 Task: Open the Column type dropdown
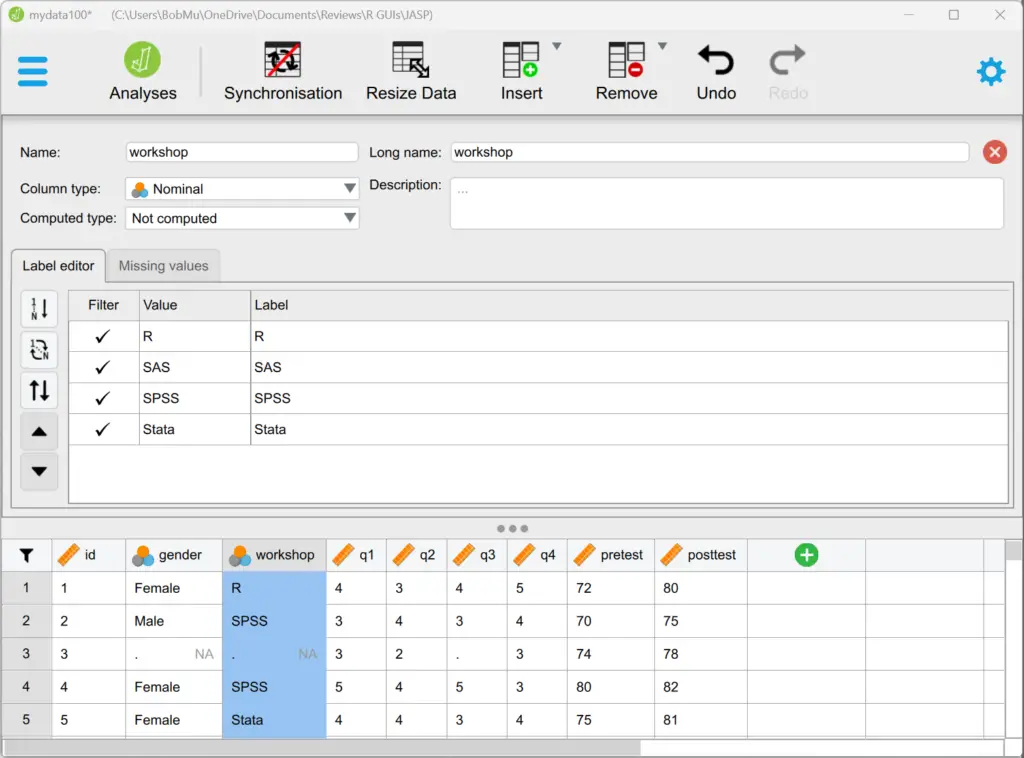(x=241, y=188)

■ ■ ■ ■

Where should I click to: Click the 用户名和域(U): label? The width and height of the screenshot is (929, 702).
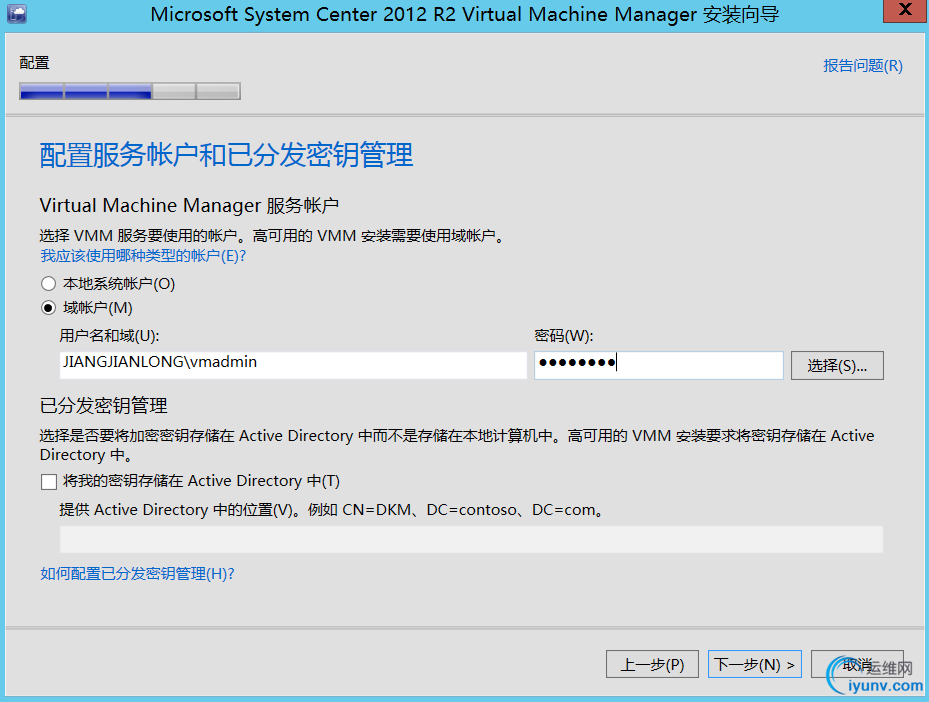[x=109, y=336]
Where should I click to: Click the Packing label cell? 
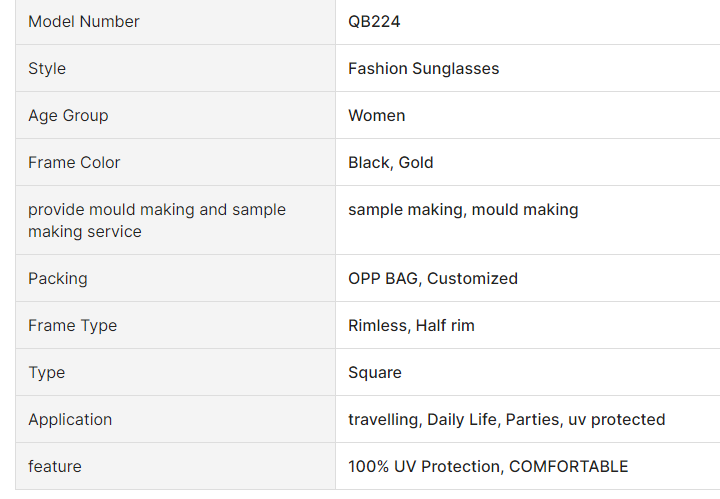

■ ■ ■ ■

> [Task description]
Look above for the line with "Where should I click to: Click the 用户名和域(U): label?" and the line with "Where should I click to: Click the Packing", then copy them and all lines in between exactly as written, and only those, without any pictures.

> [Task output]
Where should I click to: Click the 用户名和域(U): label? The width and height of the screenshot is (929, 702).
[x=109, y=336]
Where should I click to: Click the Packing label cell? 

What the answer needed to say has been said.